PASSAGE SHOWN
================

39…It must…be for the First-tier Tribunal and the Upper Tribunal, with their specialist expertise, to consider, and where appropriate give guidance on, what fairness requires in the context of evidence given by remote means in out-of-country appeals of different sorts. …The use of remote technology in legal proceedings, including hearing evidence by phone or computer link, became ubiquitous in all jurisdictions during the Covid pandemic. Many reservations about its use have been dispelled but there remains a central issue about fairness and the interests of justice that is best considered on a jurisdiction by jurisdiction basis with an eye to the different types of case and participation under consideration.

3.37C The Court of Appeal in R (QR (Pakistan) v SSHD [2018] EWCA Civ 1413 observed (at [53(xiv)]) that the First-tier Tribunal has a duty to ensure compliance with the procedural obligations of Article 8 ECHR and if at any time it considers that an appeal cannot be dealt with effectively out-of-country, it is under an obligation to do so (following which, the appeal would be adjourned to permit the SSHD to consider her position and for the applicant, if the SSHD refused to give effect to the First-tier's finding, to make a judicial review application). In R (Watson) (s94B process; s25 powers) v SSHD [2022] UKUT 00156 (IAC), the Upper Tribunal found that there was no breach of Article 8 in its substantive or procedural aspect in SSHD's decision to maintain the s94B certificate given that the applicant in that case at all times had access to a court or tribunal that was able to ensure compliance with Article 8.

================

DATA PROVIDED
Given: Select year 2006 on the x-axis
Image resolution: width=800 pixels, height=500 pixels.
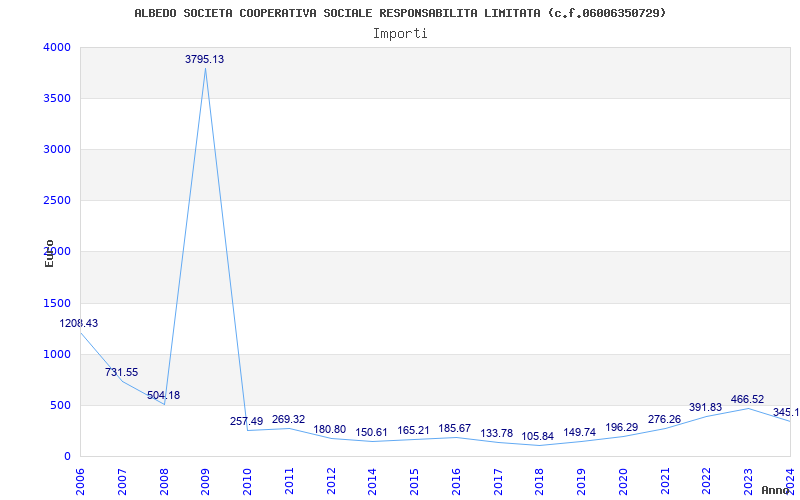Looking at the screenshot, I should [81, 477].
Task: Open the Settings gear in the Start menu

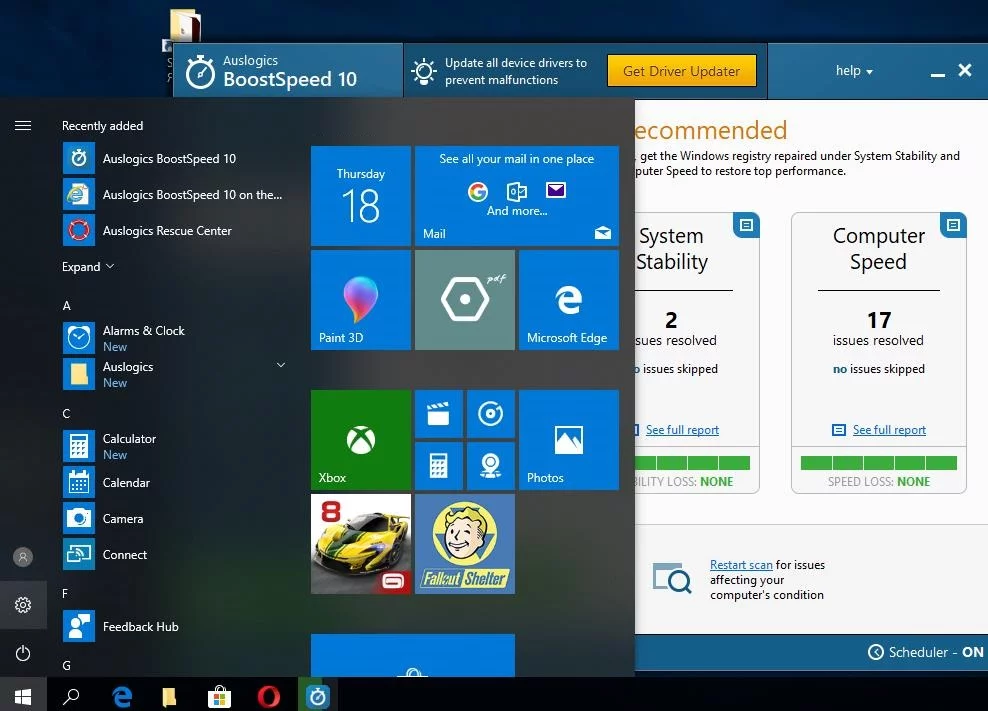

================

WHAT YOU ARE ASKED TO DO
Go on with the passage on out-of-country appeals and Article 8, picking up after its last sentence. You won't need the data.

YOUR RESPONSE
3.37D If you have made an application to the First-tier for a direction under the process in AJ on behalf of your client, any refusal will be susceptible to judicial review in the Upper Tribunal (IAC) as it is a 'procedural , ancillary or preliminary decision' within the meaning of article 3(m) of the Appeals (Excluded Decisions) Order 2009 (and therefore cannot be appealed to the Upper Tribunal).

3.37E The Supreme Court's decision in Kiarie did not mean that all out-of-country appears are inherently unfair and it has always been necessary to argue procedural unfairness by reference to the particular circumstances of each case. As recognised by Mostyn J in R (Arman & Anor) v SSHD [2021] EWHC 1217 (Admin), there have been significant developments in the use of remote technology since March 2020. In the light of these improvements, arguments relating to the need to give evidence in person or be returned to the UK in order to obtain expert evidence need to be carefully thought through. Your client may have specific vulnerabilities that would make a remote hearing inappropriate: see further Chapter 7A. Further whilst many expert reports may be undertaken via video conferencing software, some medical professionals may properly refuse to do so, for example, in circumstances in which there is a risk that your client, if isolated outside of the UK and unable to access a support system, would be at risk of re-traumatisation.